──────── Record extracts ────────
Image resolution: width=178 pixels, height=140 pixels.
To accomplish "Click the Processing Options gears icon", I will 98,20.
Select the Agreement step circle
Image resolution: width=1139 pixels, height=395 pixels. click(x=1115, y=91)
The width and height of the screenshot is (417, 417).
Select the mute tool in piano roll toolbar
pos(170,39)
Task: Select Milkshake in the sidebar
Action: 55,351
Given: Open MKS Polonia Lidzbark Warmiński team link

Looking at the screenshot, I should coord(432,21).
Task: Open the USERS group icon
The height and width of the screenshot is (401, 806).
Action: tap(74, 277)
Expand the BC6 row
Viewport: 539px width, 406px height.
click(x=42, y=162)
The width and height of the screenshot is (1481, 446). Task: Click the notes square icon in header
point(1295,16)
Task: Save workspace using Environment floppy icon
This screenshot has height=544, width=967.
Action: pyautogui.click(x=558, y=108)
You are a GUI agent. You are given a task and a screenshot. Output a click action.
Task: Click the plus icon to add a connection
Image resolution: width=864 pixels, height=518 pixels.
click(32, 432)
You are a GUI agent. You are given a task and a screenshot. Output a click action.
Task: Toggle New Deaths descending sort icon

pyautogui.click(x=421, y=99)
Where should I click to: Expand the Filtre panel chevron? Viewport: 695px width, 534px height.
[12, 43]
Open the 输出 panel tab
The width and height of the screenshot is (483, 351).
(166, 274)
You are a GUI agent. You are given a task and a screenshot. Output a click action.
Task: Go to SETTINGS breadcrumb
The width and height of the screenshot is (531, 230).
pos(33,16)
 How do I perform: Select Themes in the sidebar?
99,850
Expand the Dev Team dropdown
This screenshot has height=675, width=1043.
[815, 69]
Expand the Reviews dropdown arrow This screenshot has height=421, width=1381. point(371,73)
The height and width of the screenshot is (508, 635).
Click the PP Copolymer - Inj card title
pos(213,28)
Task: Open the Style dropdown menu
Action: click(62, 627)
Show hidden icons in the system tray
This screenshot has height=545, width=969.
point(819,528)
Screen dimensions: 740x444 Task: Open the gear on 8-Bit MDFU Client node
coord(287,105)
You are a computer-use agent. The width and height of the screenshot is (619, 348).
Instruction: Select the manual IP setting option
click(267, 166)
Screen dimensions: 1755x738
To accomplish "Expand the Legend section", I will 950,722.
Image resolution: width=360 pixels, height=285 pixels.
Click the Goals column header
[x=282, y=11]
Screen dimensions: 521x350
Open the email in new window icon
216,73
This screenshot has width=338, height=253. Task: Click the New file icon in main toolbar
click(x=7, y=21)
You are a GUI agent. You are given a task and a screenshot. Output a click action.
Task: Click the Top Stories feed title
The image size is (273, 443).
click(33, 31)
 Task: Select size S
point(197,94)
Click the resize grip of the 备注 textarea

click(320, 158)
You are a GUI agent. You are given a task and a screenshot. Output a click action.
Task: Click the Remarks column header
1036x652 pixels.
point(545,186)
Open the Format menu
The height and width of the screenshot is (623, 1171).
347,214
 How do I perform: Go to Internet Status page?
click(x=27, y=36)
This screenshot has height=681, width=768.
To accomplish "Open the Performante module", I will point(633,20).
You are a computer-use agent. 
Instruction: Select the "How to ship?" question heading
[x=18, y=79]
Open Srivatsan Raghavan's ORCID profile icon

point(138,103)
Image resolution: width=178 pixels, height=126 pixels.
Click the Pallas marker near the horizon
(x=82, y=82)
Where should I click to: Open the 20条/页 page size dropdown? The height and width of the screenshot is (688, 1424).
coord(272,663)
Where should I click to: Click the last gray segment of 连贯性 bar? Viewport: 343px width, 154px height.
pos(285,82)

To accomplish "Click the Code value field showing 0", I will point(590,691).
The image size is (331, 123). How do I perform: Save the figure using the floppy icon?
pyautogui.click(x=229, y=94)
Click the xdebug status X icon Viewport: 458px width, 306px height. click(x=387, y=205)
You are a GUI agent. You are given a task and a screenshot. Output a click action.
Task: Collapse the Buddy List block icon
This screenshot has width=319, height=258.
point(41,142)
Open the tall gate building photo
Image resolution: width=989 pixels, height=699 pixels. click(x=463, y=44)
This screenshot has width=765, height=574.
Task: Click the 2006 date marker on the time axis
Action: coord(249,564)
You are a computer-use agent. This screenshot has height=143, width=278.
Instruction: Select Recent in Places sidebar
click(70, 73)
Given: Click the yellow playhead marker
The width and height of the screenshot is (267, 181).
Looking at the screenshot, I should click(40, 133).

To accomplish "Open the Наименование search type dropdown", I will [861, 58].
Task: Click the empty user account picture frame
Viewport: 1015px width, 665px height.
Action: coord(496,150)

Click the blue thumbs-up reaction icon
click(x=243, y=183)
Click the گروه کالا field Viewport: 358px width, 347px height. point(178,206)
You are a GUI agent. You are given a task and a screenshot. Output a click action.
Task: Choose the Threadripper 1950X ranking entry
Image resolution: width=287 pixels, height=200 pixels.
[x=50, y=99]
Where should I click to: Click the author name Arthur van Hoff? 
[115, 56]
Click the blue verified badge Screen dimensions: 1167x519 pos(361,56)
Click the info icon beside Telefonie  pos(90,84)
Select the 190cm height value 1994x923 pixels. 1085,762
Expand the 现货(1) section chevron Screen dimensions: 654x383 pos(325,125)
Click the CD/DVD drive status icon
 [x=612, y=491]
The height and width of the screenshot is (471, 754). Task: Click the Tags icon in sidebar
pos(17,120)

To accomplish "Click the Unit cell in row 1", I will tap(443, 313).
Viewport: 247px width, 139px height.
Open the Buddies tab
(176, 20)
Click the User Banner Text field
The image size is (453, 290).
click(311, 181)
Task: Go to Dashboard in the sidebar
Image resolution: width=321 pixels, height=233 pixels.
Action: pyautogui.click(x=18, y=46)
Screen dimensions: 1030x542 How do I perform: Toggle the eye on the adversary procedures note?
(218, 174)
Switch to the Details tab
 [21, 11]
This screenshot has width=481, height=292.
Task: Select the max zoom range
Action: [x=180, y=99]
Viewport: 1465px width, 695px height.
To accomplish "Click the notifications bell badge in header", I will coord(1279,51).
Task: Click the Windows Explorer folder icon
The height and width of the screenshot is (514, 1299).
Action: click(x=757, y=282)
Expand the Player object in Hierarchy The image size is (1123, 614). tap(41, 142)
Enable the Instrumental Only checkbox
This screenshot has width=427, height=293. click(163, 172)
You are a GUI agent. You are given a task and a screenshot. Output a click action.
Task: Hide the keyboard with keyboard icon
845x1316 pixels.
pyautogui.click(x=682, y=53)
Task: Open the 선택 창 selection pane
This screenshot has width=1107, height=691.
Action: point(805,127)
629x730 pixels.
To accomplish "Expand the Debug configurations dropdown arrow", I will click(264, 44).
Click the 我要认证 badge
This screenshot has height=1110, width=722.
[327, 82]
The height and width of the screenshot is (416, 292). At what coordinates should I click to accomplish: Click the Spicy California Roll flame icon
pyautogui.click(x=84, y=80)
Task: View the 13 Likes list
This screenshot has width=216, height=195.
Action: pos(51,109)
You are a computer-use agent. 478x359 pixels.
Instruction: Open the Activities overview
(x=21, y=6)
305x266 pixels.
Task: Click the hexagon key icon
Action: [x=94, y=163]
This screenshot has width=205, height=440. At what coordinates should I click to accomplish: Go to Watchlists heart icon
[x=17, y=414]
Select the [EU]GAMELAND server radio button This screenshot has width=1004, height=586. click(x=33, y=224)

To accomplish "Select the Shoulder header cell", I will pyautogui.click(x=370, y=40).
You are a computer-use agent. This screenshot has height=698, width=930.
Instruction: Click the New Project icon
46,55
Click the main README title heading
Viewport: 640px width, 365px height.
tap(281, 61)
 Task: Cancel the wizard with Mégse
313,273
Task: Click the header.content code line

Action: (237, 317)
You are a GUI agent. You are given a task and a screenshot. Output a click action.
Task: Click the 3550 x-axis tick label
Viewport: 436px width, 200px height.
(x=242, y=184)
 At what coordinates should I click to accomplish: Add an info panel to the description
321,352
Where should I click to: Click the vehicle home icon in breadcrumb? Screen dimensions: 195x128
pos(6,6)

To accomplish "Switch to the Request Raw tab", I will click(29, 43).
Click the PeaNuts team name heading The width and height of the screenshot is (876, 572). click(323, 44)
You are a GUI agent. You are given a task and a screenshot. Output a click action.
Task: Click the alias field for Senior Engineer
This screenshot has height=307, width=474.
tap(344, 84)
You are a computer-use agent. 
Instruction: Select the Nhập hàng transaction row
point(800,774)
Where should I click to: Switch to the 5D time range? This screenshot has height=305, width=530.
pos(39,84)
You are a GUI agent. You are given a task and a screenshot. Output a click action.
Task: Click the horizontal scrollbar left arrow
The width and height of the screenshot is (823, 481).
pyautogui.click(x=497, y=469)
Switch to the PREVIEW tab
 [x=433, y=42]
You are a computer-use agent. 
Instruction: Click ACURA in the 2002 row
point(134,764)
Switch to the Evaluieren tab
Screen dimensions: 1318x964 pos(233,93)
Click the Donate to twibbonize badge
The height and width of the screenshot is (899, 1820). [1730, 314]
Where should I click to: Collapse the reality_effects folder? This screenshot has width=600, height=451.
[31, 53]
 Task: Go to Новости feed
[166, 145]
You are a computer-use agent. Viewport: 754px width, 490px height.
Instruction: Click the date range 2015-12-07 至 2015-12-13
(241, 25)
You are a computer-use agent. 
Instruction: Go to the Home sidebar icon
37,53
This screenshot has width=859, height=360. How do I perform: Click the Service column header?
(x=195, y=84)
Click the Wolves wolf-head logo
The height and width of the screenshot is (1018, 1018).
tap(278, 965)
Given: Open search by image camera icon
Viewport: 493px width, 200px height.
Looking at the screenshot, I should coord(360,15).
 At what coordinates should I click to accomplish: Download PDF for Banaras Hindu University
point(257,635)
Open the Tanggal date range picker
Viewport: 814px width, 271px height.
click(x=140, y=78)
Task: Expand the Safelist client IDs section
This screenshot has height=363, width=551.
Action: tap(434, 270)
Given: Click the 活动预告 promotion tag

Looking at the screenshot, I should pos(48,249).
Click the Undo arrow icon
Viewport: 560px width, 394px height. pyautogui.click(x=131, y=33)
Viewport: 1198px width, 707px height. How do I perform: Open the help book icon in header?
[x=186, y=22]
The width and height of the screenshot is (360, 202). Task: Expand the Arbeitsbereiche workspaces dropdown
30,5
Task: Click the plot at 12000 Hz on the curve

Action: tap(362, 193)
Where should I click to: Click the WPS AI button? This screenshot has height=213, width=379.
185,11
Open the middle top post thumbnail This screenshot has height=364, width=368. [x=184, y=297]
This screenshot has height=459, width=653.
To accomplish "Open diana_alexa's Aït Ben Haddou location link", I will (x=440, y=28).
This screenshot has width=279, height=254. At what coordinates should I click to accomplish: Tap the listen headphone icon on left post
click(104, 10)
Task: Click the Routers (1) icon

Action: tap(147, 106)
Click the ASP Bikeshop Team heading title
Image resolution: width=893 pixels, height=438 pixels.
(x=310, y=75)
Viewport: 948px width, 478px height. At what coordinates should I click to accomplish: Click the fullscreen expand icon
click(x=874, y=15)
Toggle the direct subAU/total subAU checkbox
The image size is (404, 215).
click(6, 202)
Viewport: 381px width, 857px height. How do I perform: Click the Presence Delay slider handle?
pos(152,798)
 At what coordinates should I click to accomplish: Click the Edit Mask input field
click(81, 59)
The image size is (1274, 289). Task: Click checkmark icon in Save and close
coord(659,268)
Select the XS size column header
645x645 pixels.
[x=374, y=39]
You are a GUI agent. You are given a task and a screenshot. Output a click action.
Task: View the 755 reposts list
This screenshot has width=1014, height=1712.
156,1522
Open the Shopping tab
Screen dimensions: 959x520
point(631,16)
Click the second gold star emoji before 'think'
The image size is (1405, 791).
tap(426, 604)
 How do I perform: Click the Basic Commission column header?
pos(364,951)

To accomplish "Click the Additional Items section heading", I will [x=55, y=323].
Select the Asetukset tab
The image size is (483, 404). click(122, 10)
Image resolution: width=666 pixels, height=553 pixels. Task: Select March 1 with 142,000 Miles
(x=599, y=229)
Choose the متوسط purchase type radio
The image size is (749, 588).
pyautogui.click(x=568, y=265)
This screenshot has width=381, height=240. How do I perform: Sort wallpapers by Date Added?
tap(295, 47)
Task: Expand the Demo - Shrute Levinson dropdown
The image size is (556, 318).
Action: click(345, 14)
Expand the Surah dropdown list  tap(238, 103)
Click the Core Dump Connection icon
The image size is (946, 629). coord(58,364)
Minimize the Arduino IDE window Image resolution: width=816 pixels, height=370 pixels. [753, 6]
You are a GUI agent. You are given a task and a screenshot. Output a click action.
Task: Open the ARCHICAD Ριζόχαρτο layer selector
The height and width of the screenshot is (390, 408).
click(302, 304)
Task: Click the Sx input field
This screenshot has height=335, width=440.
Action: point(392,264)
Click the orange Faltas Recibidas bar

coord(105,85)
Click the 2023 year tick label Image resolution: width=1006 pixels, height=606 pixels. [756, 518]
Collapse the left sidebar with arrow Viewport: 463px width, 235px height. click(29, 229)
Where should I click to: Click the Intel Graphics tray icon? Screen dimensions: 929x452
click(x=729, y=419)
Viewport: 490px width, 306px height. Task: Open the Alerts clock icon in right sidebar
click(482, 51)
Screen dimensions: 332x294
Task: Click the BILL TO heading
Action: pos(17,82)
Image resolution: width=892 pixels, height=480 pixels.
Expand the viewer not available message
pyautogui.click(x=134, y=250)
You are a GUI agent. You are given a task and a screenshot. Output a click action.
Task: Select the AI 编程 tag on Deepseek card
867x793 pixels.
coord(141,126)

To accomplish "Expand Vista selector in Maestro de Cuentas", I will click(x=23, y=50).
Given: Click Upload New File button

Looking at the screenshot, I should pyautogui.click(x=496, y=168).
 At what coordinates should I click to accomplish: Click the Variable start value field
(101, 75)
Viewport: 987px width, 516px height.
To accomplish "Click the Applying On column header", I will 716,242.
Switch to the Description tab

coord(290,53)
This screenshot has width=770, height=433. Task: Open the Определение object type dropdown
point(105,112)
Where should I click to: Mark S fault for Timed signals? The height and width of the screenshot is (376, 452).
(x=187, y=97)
────────
→ **Task instructions**: The lines from the start of the entries above through the line containing "Task: Go to SETTINGS breadcrumb" are the ones to return, please; copy them exactly and include both ends.

→ **Exercise output**:
Image resolution: width=178 pixels, height=140 pixels.
To accomplish "Click the Processing Options gears icon", I will 98,20.
Select the Agreement step circle
Image resolution: width=1139 pixels, height=395 pixels. click(x=1115, y=91)
The width and height of the screenshot is (417, 417).
Select the mute tool in piano roll toolbar
pos(170,39)
Task: Select Milkshake in the sidebar
Action: 55,351
Given: Open MKS Polonia Lidzbark Warmiński team link

Looking at the screenshot, I should coord(432,21).
Task: Open the USERS group icon
The height and width of the screenshot is (401, 806).
Action: tap(74, 277)
Expand the BC6 row
Viewport: 539px width, 406px height.
click(x=42, y=162)
The width and height of the screenshot is (1481, 446). Task: Click the notes square icon in header
point(1295,16)
Task: Save workspace using Environment floppy icon
This screenshot has height=544, width=967.
Action: pyautogui.click(x=558, y=108)
You are a GUI agent. You are given a task and a screenshot. Output a click action.
Task: Click the plus icon to add a connection
Image resolution: width=864 pixels, height=518 pixels.
click(32, 432)
You are a GUI agent. You are given a task and a screenshot. Output a click action.
Task: Toggle New Deaths descending sort icon

pyautogui.click(x=421, y=99)
Where should I click to: Expand the Filtre panel chevron? Viewport: 695px width, 534px height.
[12, 43]
Open the 输出 panel tab
The width and height of the screenshot is (483, 351).
(166, 274)
You are a GUI agent. You are given a task and a screenshot. Output a click action.
Task: Go to SETTINGS breadcrumb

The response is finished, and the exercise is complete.